Trappel konstatiert zudem, dass "ein Angebotsmangel oder eine -knappheit nicht zu erkennen" sei. Die Weiterbildungseinrichtung fjum sieht das ebenso: Da am österreichischen Markt bereits zahlreiche journalistische Ausbildungsangebote bestehen, sei kein öffentliches Interesse begründbar. "Im Gegenteil, durch die hochsubventionierte Errichtung eines weiteren staatlichen Akteurs besteht die Gefahr eines Verlustes an Vielfalt und Buntheit zu Gunsten eines staatlich kontrollierten Monopols."

Europarechtliche Fragestellungen

Auch formuliert fjum europarechtliche Bedenken. Mit dem Media Hub Austria dürften die gesetzlich erlaubten "Grenzen zur Freistellung für Ausbildungshilfen" überschritten werden. Die KommAustria wirft ein, dass "eine Zersplitterung der Zuständigkeiten im Bereich der Medienkompetenz auf zwei Einrichtungen des Bundes innerhalb der Ressortzuständigkeit des Bundeskanzleramts im Sinne der Wirtschaftlichkeit, Sparsamkeit und Zweckmäßigkeit kritisch zu hinterfragen" sei. Denn auch die RTR ist für Bereitstellung eines vielfältigen Informationsangebots zum Thema Medienkompetenz angehalten.

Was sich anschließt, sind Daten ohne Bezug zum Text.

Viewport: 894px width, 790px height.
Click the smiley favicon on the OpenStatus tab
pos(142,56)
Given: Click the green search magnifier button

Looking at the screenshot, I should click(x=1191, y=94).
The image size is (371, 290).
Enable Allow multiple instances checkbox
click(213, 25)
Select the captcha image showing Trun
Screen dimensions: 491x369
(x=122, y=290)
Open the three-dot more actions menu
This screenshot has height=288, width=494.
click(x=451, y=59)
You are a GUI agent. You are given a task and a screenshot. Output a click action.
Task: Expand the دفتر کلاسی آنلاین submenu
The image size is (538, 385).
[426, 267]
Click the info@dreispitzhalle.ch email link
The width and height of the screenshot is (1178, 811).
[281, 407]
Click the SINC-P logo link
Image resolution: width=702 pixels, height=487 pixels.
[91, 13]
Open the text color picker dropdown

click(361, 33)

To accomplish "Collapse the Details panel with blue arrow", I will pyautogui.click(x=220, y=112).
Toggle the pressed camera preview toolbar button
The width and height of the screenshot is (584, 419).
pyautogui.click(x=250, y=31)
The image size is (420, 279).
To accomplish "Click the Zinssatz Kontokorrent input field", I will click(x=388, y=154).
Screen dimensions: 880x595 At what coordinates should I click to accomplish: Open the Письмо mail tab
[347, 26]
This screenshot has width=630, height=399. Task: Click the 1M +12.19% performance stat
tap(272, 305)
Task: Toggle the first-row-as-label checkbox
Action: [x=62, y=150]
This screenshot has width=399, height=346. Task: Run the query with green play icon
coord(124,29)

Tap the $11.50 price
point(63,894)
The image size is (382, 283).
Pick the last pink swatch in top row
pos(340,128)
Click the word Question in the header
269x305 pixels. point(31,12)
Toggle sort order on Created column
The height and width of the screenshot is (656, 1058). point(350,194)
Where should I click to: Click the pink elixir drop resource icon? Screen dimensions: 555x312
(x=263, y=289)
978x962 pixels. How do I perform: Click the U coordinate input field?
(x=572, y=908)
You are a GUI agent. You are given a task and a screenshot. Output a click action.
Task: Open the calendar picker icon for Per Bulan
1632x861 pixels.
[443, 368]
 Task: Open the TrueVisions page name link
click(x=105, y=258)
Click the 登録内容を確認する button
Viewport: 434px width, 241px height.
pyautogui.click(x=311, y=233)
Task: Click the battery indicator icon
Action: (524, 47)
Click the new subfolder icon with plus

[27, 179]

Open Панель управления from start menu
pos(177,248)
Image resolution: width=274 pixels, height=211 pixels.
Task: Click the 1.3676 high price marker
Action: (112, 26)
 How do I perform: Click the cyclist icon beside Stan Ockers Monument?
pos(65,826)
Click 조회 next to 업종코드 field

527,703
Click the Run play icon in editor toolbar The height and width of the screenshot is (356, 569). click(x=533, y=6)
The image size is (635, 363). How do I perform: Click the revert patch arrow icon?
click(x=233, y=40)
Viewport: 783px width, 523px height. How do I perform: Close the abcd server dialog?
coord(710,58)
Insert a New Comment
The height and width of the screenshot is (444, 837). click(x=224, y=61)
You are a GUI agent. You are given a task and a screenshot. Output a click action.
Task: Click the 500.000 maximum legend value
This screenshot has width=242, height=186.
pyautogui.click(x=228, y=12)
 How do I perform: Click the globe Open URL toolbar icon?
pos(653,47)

Vermischung von Journalismus mit Kommunikationsarbeit

Auf wenig Gegenliebe stößt das Vorhaben, eine "Content Agentur Austria", die Content- und Agenturleistungen für den Bund und Unternehmen des Bundes erbringt, bei der Wiener Zeitung GmbH einzurichten. "Daraus entsteht eine mit professionellen Journalismus unvereinbare Vermischung journalistischer Aufgaben mit Kommunikationsarbeit im Interesse des Staates", so der Presseclub Concordia und schreibt von einem "massiven staatlichen Eingriff", der eine "demokratiepolitische Katastrophe" wäre. Die uniko lehnt "diese Vermischung journalistischer Aufgaben mit der Kommunikationsarbeit für staatliche Einrichtungen" strikt ab. Auch der Verband Freier Rundfunk sieht diesen Aspekt besonders kritisch. "Eine Zentralisierung der Regierungskommunikation in einer Content Agentur Austria erscheint weder marktlich gerechtfertigt noch demokratiepolitisch wünschenswert", stellt Kommunikationswissenschafter Trappel fest.

Einigkeit zu Pflichtveröffentlichungen

Die Pflichtveröffentlichungen im Amtsblatt der Wiener Zeitung fallen mit dem Gesetzesentwurf weg. Stattdessen ist eine elektronische Verlautbarungs- und Informationsplattform (EVI) vorgesehen. Einigkeit herrscht darüber, dass dieser Schritt zeitgemäß ist. Nur die Umsetzung stößt speziell bei den Ländern auf Unverständnis. So haben diese mit Gemeinde- und Städtebund bereits eine Arbeitsgruppe eingerichtet. Deren favorisierte Variante ist, das bisherige Amtsblatt im Rechtsinformationssystem (RIS) zu integrieren. Vorarlberg schreibt etwa: "Die einseitige und unkoordinierte Vorgehensweise des Bundes in dieser Angelegenheit wird von uns abgelehnt". Kärnten und Wien betrachten den Entwurf als unausgereift, Burgenland will nicht zustimmen. Auch die Medienbehörde KommAustria begrüßt zwar prinzipiell, dass die Verlautbarungen nun elektronisch und kostenfrei werden, regt aber an, das Gesetz auf mögliche Parallelitäten zu bereits bestehenden und "gut etablierten" Veröffentlichungsplattformen - etwa RIS - zu prüfen.